» **Your goal**: Exact copies of the records below are required.
START Records to use
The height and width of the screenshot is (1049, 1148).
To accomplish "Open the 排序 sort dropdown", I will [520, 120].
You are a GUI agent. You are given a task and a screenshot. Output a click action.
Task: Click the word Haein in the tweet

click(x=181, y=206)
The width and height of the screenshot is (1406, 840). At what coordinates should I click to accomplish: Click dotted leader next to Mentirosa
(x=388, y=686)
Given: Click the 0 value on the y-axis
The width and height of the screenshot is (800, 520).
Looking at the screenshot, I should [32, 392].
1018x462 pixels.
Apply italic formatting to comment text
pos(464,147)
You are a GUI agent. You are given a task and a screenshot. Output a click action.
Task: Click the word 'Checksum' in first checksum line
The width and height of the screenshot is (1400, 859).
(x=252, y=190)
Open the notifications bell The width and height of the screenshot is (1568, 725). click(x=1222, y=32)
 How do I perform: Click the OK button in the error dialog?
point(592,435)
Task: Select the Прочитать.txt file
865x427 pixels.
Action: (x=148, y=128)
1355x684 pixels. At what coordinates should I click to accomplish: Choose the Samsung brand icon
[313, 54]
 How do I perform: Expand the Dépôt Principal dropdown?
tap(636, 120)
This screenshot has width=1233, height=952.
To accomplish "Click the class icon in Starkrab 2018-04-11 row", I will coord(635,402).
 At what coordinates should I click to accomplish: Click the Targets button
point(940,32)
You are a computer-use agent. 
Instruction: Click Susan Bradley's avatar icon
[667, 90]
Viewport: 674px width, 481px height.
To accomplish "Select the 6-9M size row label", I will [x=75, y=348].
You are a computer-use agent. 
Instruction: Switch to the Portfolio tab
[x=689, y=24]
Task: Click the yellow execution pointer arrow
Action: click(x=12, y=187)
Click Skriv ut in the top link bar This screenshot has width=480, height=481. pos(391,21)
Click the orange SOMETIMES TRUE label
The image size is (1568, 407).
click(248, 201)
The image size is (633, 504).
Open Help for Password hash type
END Records to use
» **Written reply**:
The height and width of the screenshot is (1049, 1148).
To accomplish "Open the 排序 sort dropdown", I will [520, 120].
You are a GUI agent. You are given a task and a screenshot. Output a click action.
Task: Click the word Haein in the tweet

click(x=181, y=206)
The width and height of the screenshot is (1406, 840). At what coordinates should I click to accomplish: Click dotted leader next to Mentirosa
(x=388, y=686)
Given: Click the 0 value on the y-axis
The width and height of the screenshot is (800, 520).
Looking at the screenshot, I should [32, 392].
1018x462 pixels.
Apply italic formatting to comment text
pos(464,147)
You are a GUI agent. You are given a task and a screenshot. Output a click action.
Task: Click the word 'Checksum' in first checksum line
The width and height of the screenshot is (1400, 859).
(x=252, y=190)
Open the notifications bell The width and height of the screenshot is (1568, 725). click(x=1222, y=32)
 How do I perform: Click the OK button in the error dialog?
point(592,435)
Task: Select the Прочитать.txt file
865x427 pixels.
Action: (x=148, y=128)
1355x684 pixels. At what coordinates should I click to accomplish: Choose the Samsung brand icon
[313, 54]
 How do I perform: Expand the Dépôt Principal dropdown?
tap(636, 120)
This screenshot has width=1233, height=952.
To accomplish "Click the class icon in Starkrab 2018-04-11 row", I will coord(635,402).
 At what coordinates should I click to accomplish: Click the Targets button
point(940,32)
You are a computer-use agent. 
Instruction: Click Susan Bradley's avatar icon
[667, 90]
Viewport: 674px width, 481px height.
To accomplish "Select the 6-9M size row label", I will [x=75, y=348].
You are a computer-use agent. 
Instruction: Switch to the Portfolio tab
[x=689, y=24]
Task: Click the yellow execution pointer arrow
Action: click(x=12, y=187)
Click Skriv ut in the top link bar This screenshot has width=480, height=481. pos(391,21)
Click the orange SOMETIMES TRUE label
The image size is (1568, 407).
click(248, 201)
The image size is (633, 504).
Open Help for Password hash type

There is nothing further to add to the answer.